GIVEN RECORDS
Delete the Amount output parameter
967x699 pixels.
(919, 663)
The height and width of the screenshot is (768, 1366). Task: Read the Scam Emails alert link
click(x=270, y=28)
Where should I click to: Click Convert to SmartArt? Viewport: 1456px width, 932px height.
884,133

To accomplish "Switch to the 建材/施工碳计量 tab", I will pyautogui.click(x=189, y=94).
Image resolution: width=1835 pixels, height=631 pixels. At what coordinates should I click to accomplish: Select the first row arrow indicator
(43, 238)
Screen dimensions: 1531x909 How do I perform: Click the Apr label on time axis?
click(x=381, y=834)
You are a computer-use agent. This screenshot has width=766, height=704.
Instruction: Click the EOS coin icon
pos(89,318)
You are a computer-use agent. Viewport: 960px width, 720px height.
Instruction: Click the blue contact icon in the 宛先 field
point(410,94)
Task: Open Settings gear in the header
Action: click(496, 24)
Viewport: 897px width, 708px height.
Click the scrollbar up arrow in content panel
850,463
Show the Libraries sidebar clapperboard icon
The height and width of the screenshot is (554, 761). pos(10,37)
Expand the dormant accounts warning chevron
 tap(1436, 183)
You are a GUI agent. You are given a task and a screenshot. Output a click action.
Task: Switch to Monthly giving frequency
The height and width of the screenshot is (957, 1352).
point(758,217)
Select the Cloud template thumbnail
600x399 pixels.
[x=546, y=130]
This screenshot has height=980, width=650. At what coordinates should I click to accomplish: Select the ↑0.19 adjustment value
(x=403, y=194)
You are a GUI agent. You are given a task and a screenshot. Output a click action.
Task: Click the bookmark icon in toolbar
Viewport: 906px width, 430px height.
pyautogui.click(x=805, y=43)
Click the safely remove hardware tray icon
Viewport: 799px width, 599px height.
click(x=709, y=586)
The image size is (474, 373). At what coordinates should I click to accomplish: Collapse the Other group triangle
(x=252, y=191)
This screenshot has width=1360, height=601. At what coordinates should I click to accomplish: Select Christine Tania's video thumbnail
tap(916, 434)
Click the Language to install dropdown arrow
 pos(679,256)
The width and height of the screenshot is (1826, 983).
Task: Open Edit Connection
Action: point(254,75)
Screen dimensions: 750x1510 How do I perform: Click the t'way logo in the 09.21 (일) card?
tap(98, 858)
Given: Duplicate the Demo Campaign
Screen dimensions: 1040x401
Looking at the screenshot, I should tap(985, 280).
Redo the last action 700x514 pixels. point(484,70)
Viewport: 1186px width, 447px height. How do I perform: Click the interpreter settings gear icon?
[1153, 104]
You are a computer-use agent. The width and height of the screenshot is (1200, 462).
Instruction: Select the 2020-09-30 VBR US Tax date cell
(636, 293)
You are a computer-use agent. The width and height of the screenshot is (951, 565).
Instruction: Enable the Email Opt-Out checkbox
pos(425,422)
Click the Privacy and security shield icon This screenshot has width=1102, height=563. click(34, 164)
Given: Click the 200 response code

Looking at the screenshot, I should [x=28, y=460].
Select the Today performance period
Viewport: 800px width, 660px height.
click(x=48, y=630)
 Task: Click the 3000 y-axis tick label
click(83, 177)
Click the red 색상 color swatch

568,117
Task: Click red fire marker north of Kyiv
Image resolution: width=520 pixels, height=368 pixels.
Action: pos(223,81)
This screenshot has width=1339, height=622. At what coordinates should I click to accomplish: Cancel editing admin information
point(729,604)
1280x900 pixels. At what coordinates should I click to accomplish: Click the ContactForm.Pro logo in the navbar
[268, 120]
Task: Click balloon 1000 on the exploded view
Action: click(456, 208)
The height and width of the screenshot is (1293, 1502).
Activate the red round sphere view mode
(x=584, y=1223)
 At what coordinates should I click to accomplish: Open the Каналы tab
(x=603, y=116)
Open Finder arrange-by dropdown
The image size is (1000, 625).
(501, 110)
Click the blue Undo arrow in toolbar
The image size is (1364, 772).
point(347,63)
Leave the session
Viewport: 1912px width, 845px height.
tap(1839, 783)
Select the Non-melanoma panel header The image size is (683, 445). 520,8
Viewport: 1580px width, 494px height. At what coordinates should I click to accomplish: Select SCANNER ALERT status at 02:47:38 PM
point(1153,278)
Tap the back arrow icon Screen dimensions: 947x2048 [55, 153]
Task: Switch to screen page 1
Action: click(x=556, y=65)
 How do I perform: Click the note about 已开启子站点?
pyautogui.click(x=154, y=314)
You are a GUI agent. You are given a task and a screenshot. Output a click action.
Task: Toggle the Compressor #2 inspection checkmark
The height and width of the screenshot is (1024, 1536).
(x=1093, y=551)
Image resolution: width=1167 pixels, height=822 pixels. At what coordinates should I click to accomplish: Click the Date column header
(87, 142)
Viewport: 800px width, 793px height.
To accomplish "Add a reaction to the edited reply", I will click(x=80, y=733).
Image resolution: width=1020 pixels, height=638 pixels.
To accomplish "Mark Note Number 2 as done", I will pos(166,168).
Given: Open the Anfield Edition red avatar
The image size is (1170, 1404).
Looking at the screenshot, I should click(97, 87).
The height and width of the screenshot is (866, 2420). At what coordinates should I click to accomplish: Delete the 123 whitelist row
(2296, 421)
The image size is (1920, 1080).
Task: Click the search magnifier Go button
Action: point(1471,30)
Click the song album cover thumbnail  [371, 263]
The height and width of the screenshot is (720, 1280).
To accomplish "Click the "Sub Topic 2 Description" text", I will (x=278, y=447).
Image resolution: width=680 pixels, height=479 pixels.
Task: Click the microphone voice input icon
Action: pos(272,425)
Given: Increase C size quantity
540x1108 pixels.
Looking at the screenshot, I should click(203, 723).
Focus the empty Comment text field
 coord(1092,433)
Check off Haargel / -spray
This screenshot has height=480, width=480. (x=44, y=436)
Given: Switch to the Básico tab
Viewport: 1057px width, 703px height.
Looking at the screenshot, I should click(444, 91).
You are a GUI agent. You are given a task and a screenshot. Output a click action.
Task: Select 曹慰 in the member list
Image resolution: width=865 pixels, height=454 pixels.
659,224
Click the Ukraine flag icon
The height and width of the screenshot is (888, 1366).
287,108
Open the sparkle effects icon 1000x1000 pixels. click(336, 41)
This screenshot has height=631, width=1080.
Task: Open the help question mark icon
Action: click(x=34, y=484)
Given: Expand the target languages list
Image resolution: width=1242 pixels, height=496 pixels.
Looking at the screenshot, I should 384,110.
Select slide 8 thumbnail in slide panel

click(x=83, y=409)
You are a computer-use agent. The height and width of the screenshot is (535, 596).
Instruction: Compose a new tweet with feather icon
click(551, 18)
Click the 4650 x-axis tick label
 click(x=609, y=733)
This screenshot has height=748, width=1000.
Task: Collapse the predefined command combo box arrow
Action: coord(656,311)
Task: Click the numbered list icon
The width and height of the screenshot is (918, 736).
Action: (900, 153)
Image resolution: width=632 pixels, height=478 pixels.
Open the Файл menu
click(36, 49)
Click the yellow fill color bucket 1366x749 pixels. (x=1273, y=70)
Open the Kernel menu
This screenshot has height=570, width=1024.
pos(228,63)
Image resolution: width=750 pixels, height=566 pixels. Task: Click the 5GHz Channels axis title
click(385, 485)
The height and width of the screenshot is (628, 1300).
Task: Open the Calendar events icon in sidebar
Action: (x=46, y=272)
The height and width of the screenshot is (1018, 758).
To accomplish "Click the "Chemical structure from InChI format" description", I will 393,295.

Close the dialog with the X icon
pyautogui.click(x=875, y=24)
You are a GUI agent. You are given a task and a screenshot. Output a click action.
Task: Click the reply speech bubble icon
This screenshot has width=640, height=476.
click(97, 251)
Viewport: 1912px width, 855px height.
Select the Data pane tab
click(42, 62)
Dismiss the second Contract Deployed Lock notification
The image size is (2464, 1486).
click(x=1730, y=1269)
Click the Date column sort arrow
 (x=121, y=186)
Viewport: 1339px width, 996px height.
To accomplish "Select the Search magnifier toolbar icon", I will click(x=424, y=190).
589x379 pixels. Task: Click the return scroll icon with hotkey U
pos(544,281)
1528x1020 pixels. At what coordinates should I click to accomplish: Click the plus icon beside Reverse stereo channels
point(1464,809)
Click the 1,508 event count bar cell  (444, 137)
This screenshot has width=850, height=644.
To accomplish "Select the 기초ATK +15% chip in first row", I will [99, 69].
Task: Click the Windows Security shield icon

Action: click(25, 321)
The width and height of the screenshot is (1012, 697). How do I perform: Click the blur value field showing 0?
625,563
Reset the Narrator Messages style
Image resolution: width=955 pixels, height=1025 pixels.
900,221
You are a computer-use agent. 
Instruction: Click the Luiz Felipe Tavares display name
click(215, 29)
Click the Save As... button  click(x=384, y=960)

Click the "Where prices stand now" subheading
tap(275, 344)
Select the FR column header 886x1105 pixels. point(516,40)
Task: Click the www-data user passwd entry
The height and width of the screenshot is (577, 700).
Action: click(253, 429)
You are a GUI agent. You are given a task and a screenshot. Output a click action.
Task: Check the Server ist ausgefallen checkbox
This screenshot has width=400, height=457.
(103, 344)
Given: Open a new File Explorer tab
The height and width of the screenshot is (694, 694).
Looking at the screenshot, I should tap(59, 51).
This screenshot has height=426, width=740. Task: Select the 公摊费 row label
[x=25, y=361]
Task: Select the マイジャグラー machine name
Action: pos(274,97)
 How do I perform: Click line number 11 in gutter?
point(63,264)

WORK ORDER
All lines in the listing above between the line with "Viewport: 800px width, 793px height." and the line with "Task: Select 曹慰 in the member list", inclusive, should be set down exactly, and no line outside that range.

EXERCISE RESPONSE
Viewport: 800px width, 793px height.
To accomplish "Add a reaction to the edited reply", I will click(x=80, y=733).
Image resolution: width=1020 pixels, height=638 pixels.
To accomplish "Mark Note Number 2 as done", I will pos(166,168).
Given: Open the Anfield Edition red avatar
The image size is (1170, 1404).
Looking at the screenshot, I should click(97, 87).
The height and width of the screenshot is (866, 2420). At what coordinates should I click to accomplish: Delete the 123 whitelist row
(2296, 421)
The image size is (1920, 1080).
Task: Click the search magnifier Go button
Action: point(1471,30)
Click the song album cover thumbnail  [371, 263]
The height and width of the screenshot is (720, 1280).
To accomplish "Click the "Sub Topic 2 Description" text", I will (x=278, y=447).
Image resolution: width=680 pixels, height=479 pixels.
Task: Click the microphone voice input icon
Action: pos(272,425)
Given: Increase C size quantity
540x1108 pixels.
Looking at the screenshot, I should click(203, 723).
Focus the empty Comment text field
 coord(1092,433)
Check off Haargel / -spray
This screenshot has height=480, width=480. (x=44, y=436)
Given: Switch to the Básico tab
Viewport: 1057px width, 703px height.
Looking at the screenshot, I should click(444, 91).
You are a GUI agent. You are given a task and a screenshot. Output a click action.
Task: Select 曹慰 in the member list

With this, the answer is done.